WHAT THIS TASK INVOLVES
Although the records contain pictures, print none of them; print exactly the lines from the one with "You are a computer-use" through the last line.

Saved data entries
* * * *

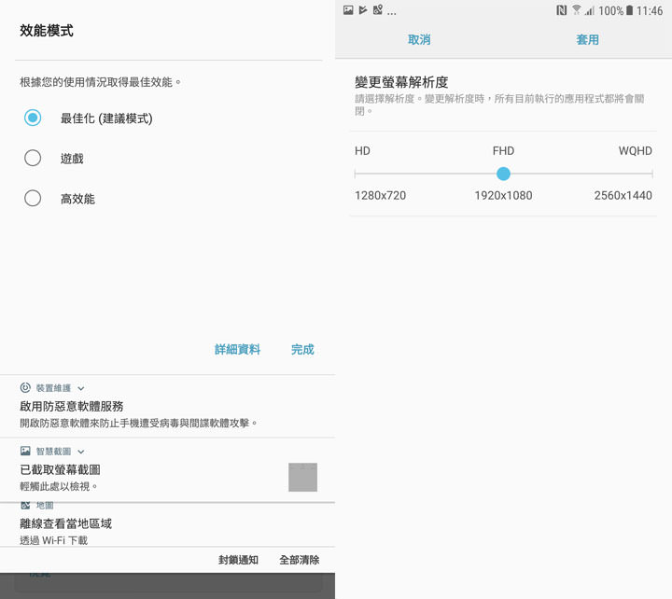Tap the 地圖 maps notification icon
The width and height of the screenshot is (672, 599).
tap(25, 505)
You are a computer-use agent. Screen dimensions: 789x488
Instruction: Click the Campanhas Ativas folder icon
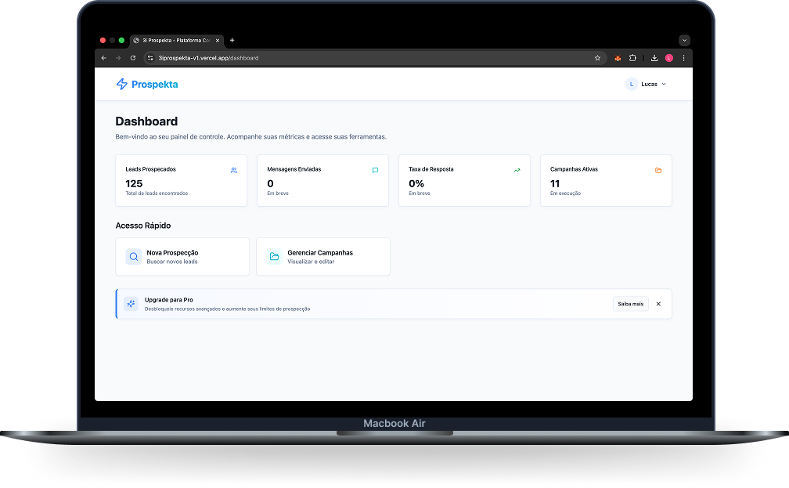(658, 170)
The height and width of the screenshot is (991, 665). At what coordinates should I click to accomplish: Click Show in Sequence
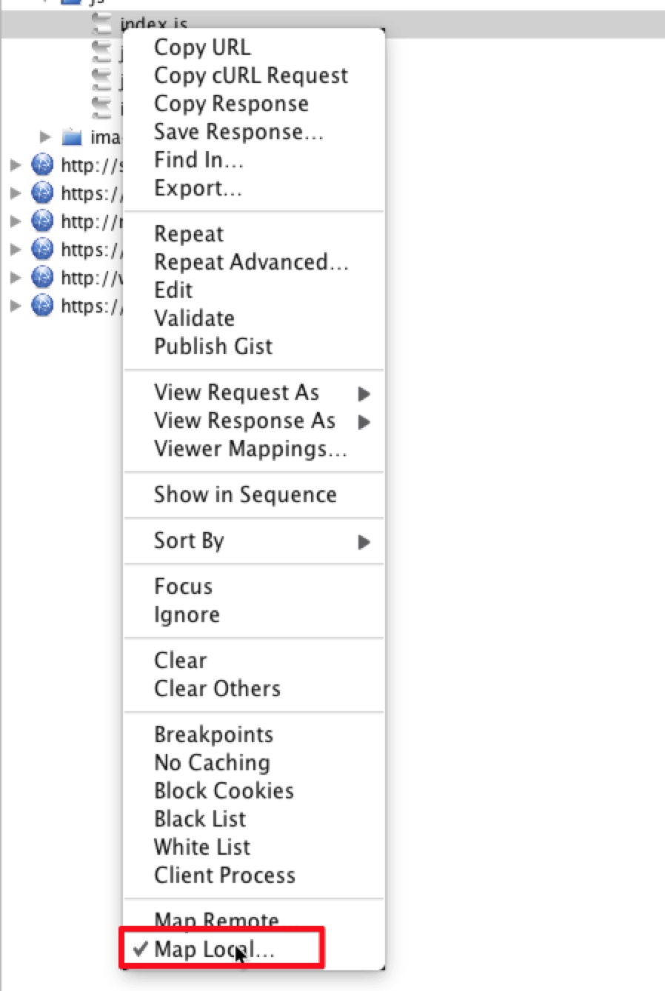[x=245, y=495]
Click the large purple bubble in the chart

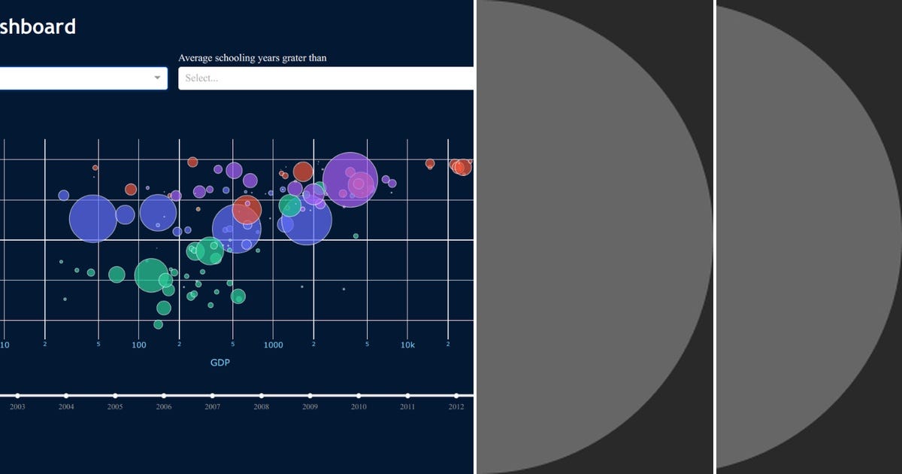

* * * *

REPLY
You are a computer-use agent. Screen dimensions: 789x488
Instruction: Click the Campanhas Ativas folder icon
(658, 170)
The height and width of the screenshot is (991, 665). At what coordinates should I click to accomplish: Click Show in Sequence
[x=245, y=495]
Click the large purple bubble in the chart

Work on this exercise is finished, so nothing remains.